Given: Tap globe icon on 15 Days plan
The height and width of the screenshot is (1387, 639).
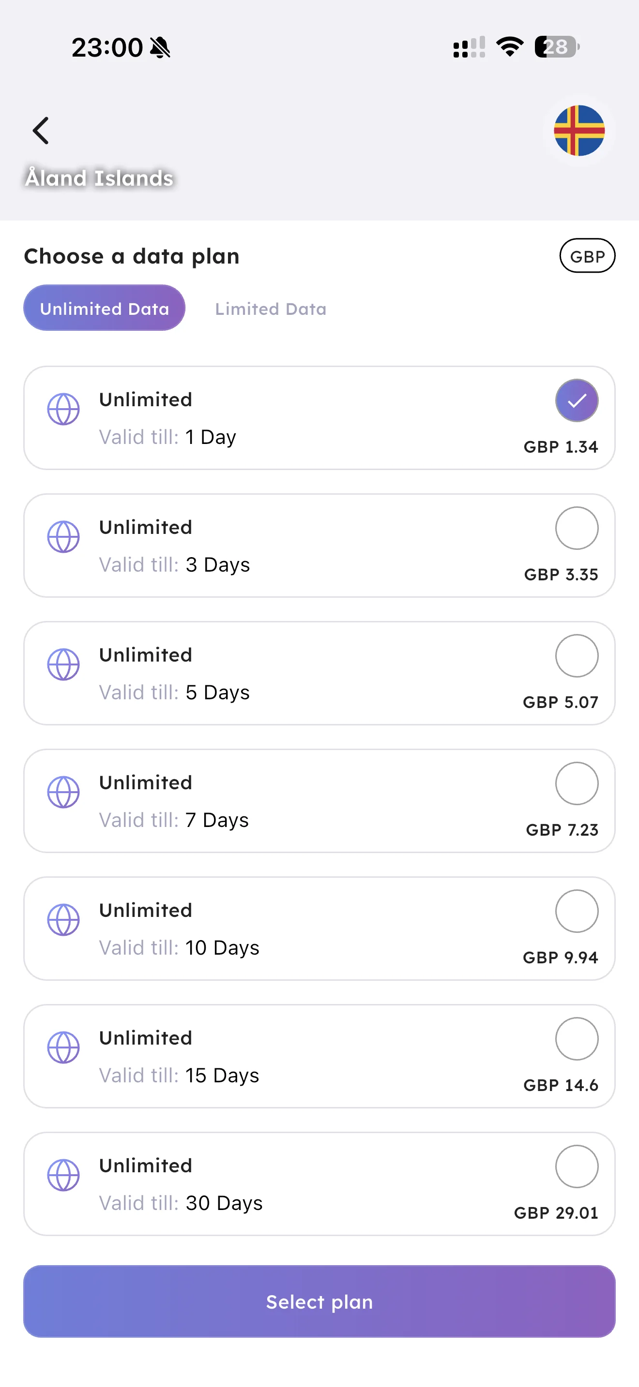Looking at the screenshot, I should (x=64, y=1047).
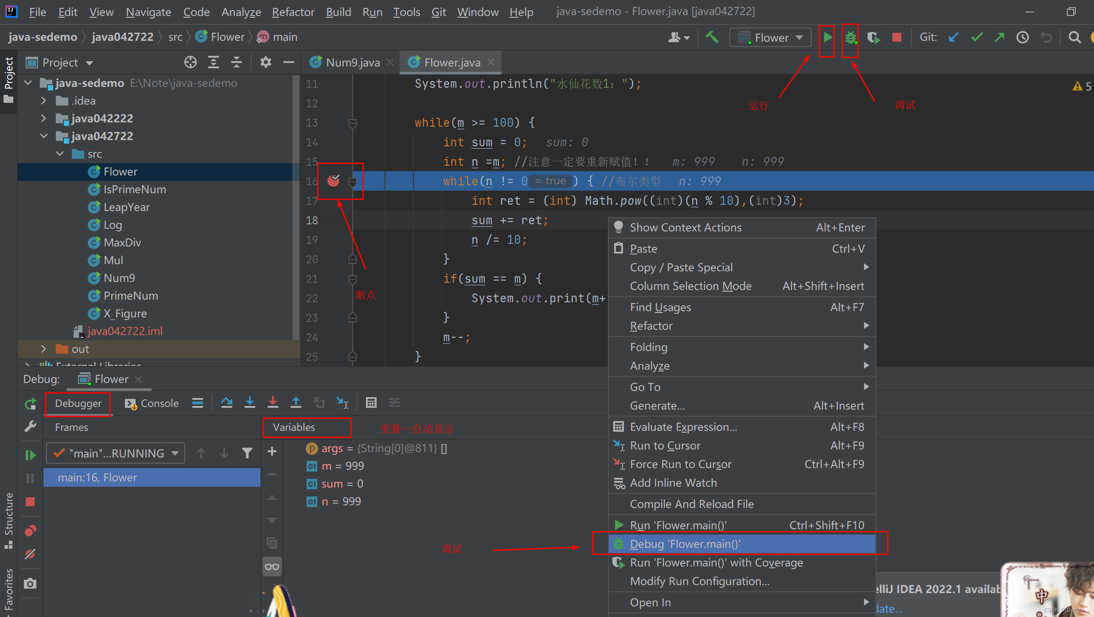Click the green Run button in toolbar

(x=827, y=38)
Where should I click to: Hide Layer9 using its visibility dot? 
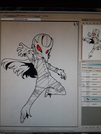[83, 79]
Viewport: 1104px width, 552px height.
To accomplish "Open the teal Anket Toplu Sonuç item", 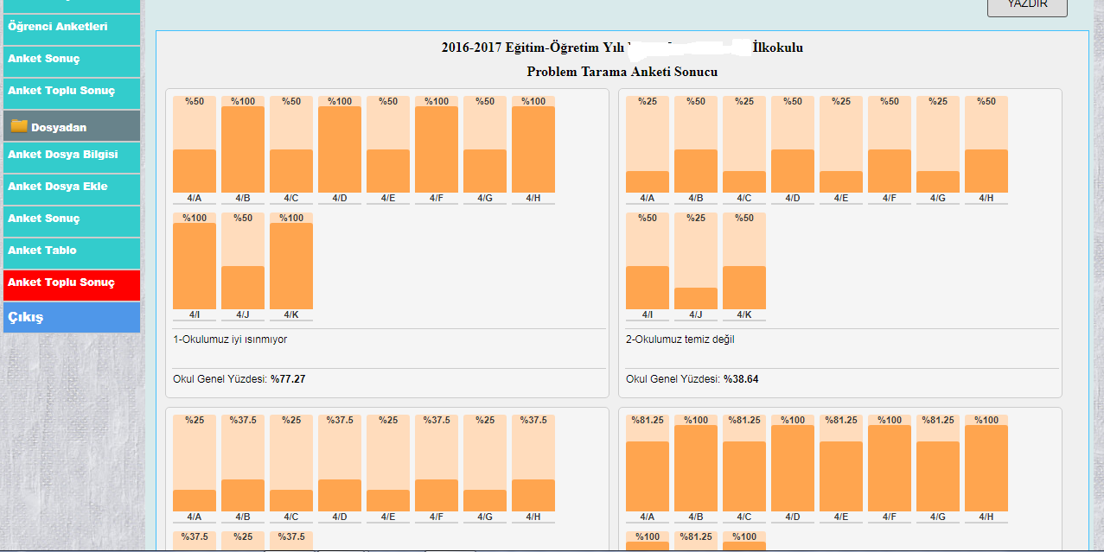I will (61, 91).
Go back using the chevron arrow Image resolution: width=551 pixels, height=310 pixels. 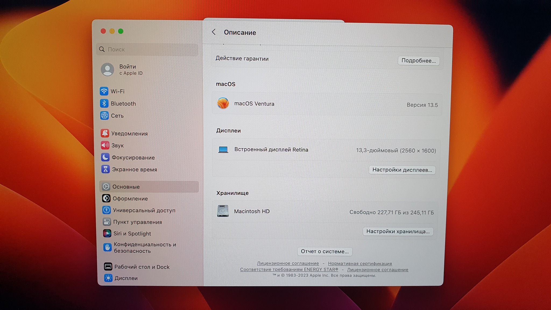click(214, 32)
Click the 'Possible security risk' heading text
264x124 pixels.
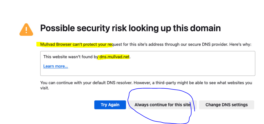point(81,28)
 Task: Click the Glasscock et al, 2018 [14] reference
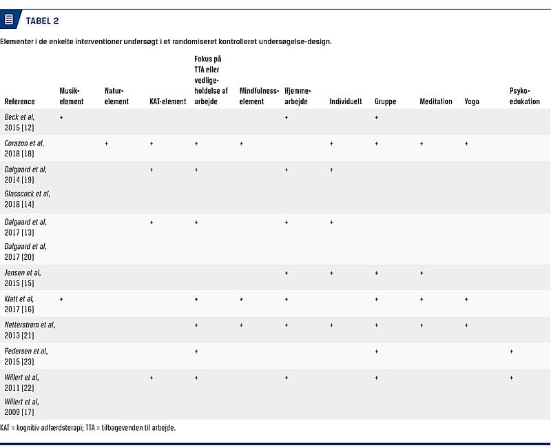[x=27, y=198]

* * *

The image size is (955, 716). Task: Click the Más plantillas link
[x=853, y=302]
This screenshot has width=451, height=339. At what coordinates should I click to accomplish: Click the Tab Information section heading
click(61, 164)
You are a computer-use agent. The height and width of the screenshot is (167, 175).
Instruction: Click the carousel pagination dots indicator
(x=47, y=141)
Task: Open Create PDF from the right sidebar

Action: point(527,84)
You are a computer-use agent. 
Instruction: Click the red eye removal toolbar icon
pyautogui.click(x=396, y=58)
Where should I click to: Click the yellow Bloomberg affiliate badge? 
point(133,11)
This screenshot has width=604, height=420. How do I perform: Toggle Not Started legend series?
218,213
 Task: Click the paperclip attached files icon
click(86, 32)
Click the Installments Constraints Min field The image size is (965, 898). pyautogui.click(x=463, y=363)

■ **The exercise**: Reproduce verbatim the lines of the material starting at the line containing "Task: Open Create PDF from the right sidebar" and ending at the line containing "Click the Installments", with both of those lines included.

■ **Exercise response**:
Task: Open Create PDF from the right sidebar

Action: point(527,84)
You are a computer-use agent. 
Instruction: Click the red eye removal toolbar icon
pyautogui.click(x=396, y=58)
Where should I click to: Click the yellow Bloomberg affiliate badge? 
point(133,11)
This screenshot has width=604, height=420. How do I perform: Toggle Not Started legend series?
218,213
 Task: Click the paperclip attached files icon
click(86, 32)
Click the Installments Constraints Min field The image size is (965, 898). pyautogui.click(x=463, y=363)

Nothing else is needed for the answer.